§ TASKS AND EXERCISES
• A. For the Tincup trip account, say whether each statement agrees with it, answering yes or no and quoting the deciding words: (i) the rear passenger side tire was about 10 pounds low; (ii) the portable compressor had been used before; (iii) the August 2, 1970 letter places the family 53 miles up in the mountains from Gunnison.
• B. Reproduce word for word the part of the Tincup trip account that begins at "Monday’s Mommy Memorial" and ends after "my only outlet.".
• C. Write what comes next in the Tincup trip account, picking up after its final sentence.

§ SELECTED TEXT
______________________________

Monday’s Mommy Memorial hike left me drained. There was no way I was going to pack up and move on to backpack on the Colorado Trail. I decided to stay at Dinner Station and relax for a few more days. I also wanted to make a pilgrimage to Tincup, Colorado on Tuesday.
Mom had written that I was really upset being out in the boonies and having no place to spend my allowance (a quarter a week)! The weekly trip to Tincup was my only outlet.
Alas, the Tincup excursion was not to be. As I pulled out of the campground onto the main road I noticed a low tire pressure warning. Sure enough, the rear passenger side tire was about 10 pounds low. I must have been a comical sight, driving up and down the gravel road dithering about how to handle it. Air it up with my portable compressor? (stops in middle of road) I haven’t used it yet, what if it lets out what little air I have? Go back to camp and air it up there? (turns around back toward camp) At least I’d be able to stay comfortable while I waited for help. “Help” would mean using the satellite gizmo to text Rick to call Good Sam and give them my coordinates to come save me. Try to limp down to Taylor Park and hope someone could help before all my air leaked away? (turns back toward Taylor Park again) Park here in the middle of the gravel road, blocking traffic while I changed the tire? (stops in middle of road and walks around looking for suitable footing for jack)
I remember one of Mom’s letters; once again I seem to be retracing the steps of half a century ago:
August 2, 1970:
This letter is to tell you goodbye because I may never see you again. We are 53 miles up in the mountains from Gunnison Colorado and the car won’t start.

______________________________

§ RECORDED INFORMATION
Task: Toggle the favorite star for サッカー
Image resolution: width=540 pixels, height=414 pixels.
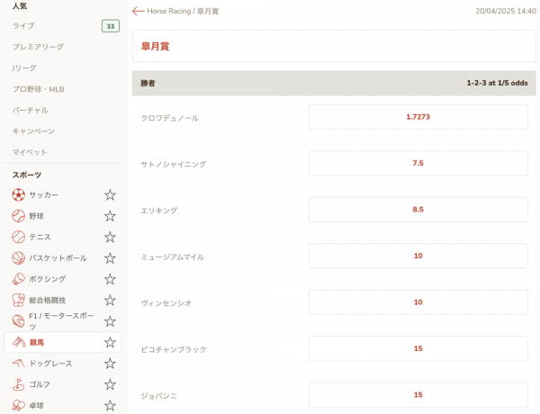Action: tap(110, 195)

______________________________

§ RESULTS OF THE EXERCISE
• A.
(i) Yes: "Sure enough, the rear passenger side tire was about 10 pounds low."
(ii) No: "I haven’t used it yet, what if it lets out what little air I have?"
(iii) Yes: "We are 53 miles up in the mountains from Gunnison Colorado and the car won’t start."

• B.
Monday’s Mommy Memorial hike left me drained. There was no way I was going to pack up and move on to backpack on the Colorado Trail. I decided to stay at Dinner Station and relax for a few more days. I also wanted to make a pilgrimage to Tincup, Colorado on Tuesday.
Mom had written that I was really upset being out in the boonies and having no place to spend my allowance (a quarter a week)! The weekly trip to Tincup was my only outlet.

• C.
August 3, 1970
Clarence has tried everything and it won’t start. He is going to hitchhike the 53 miles down to Gunnison & back for points and condenser tomorrow morning and Terry and I will stay here ALONE. We are 7 miles from drinking water so when we run out we start boiling river water to drink.
I thought we’d be alone. Three vehicles just drove up and about 25 boys piled out. (Clarence says it’s only about 10. It just sounds like 40.) (Turned out to be 7)
August 4, 1970
This morning Clarence packed up his backpack and got on Terry’s bike and headed for Taylor Park Trading Post, 14 miles, to get a ride to town, buy his parts and rent a car and come back. In the meantime Terry has become the most popular girl in camp (being the only girl in camp) and when they found out later we were stranded alone they adopted us. Chopped wood, brought water etc. and then just hung around to protect us from the chipmunks. Terry got mad cause she wanted to try her hand at chopping wood and they wouldn’t let her. She didn’t like any of them anyway, they all had short haircuts. When Clarence finally got back she asked him to please let her chop some wood because she never did get a chance to. (It gets 35 degrees at night here).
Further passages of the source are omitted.